With an academic foundation in engineering, Mayowa’s knowledge and expertise spans across fields.

She holds a Bachelor’s degree in Computer Engineering from the University of Oklahoma and a Master’s in Electrical Engineering from Cornell University.

She later added a Kellogg Executive Scholar certification in Non-Profit Management from Northwestern University to her credentials, showcasing her dedication to continuous learning and leadership.

Mayowa Ijisesan
Mayowa Ijisesan…the woman of the moment

A Trailblazer in Tech

Mayowa’s journey from Silicon Valley to global influence in tech highlights her dedication and hard work.

Starting as an Advanced Software Engineer at Altera, she significantly enhanced software and hardware development processes.

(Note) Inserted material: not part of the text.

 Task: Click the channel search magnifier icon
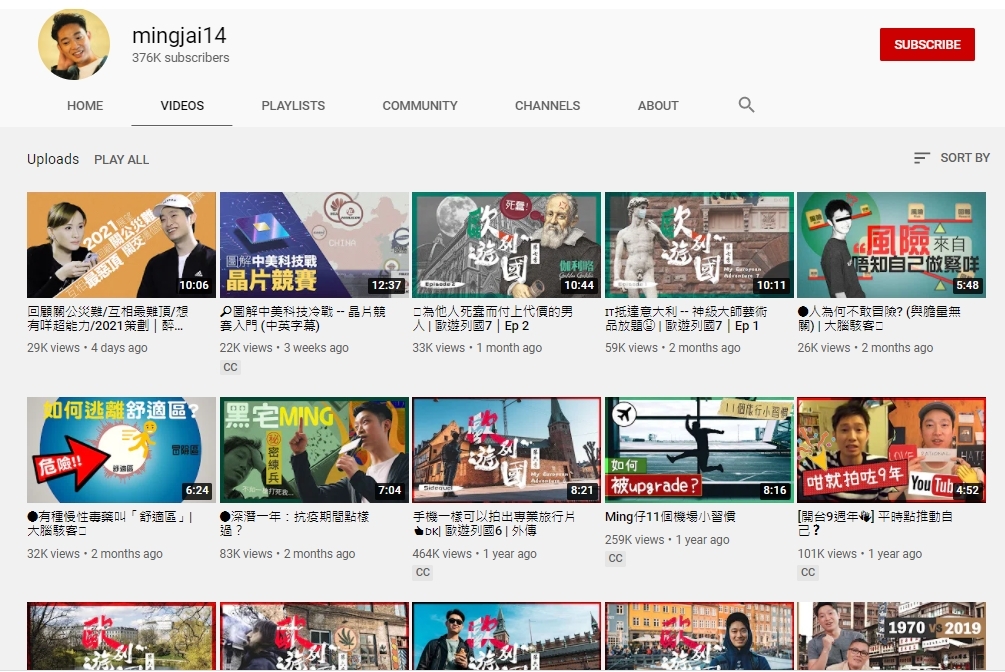point(746,105)
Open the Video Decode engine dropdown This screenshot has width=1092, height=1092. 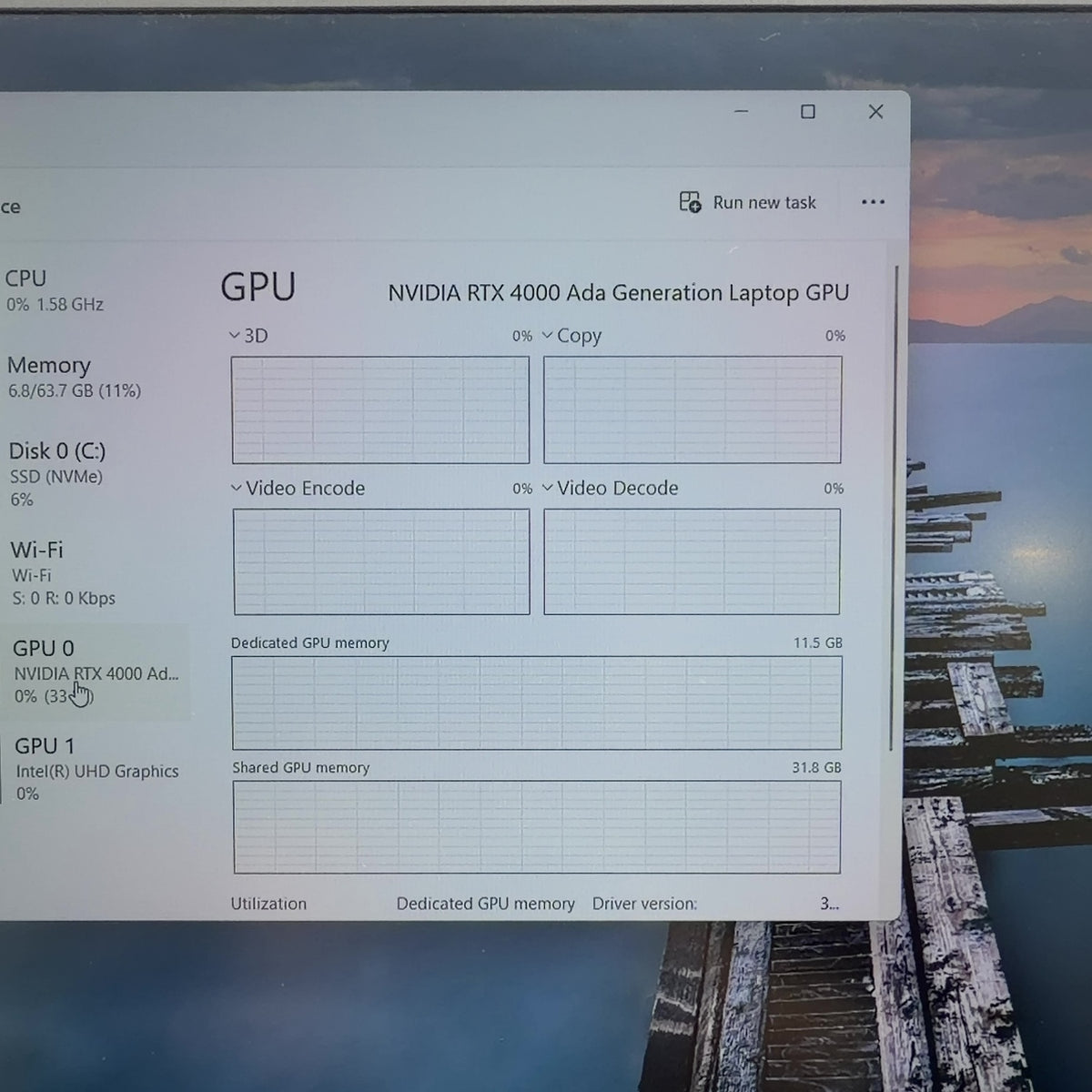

Her achievements set the stage for her future leadership roles and the founding of Dyvintel, a business intelligence firm serving top executives.

Her time at Altera was transformative.

“My work required precision; the slightest error could cost the company thousands,” Mayowa Ijisesan recalls.

By automating repetitive tasks, Mayowa boosted efficiency, showcasing her innovative spirit.

“I wrote a program that did the job for me,” she explains. This innovative spirit marked the beginning of her journey in tech, demonstrating her ability to find new ways to increase efficiency.

However, an unexpected opportunity led her to establish Dyvintel.

“My boss at that time called me into her office and asked if I had ever thought of starting a company. She said if I did, they’d be my first clients. And the rest as they say is history.”

Encouraged by her former boss, she founded the firm. The firm focused on offering Data Analytics and Business Intelligence and solves problems for companies in the US and Canada.

However, Mayowa did not foresee the challenges she would come to face in business development and marketing but her experience in ministry strengthened her skills in this area and prepared her ahead, solidifying her impact in the tech industry.

Mayowa Ijisesan: Addressing Challenges in the Nigerian Tech Ecosystem

Mayowa Ijisesan...a visionary tech leader
Mayowa Ijisesan…a woman in tech with a difference

Mayowa identifies key challenges like infrastructure issues and the need for high-quality data in AI development. She emphasizes the difficulty of securing funding without strong venture capitalist relationships.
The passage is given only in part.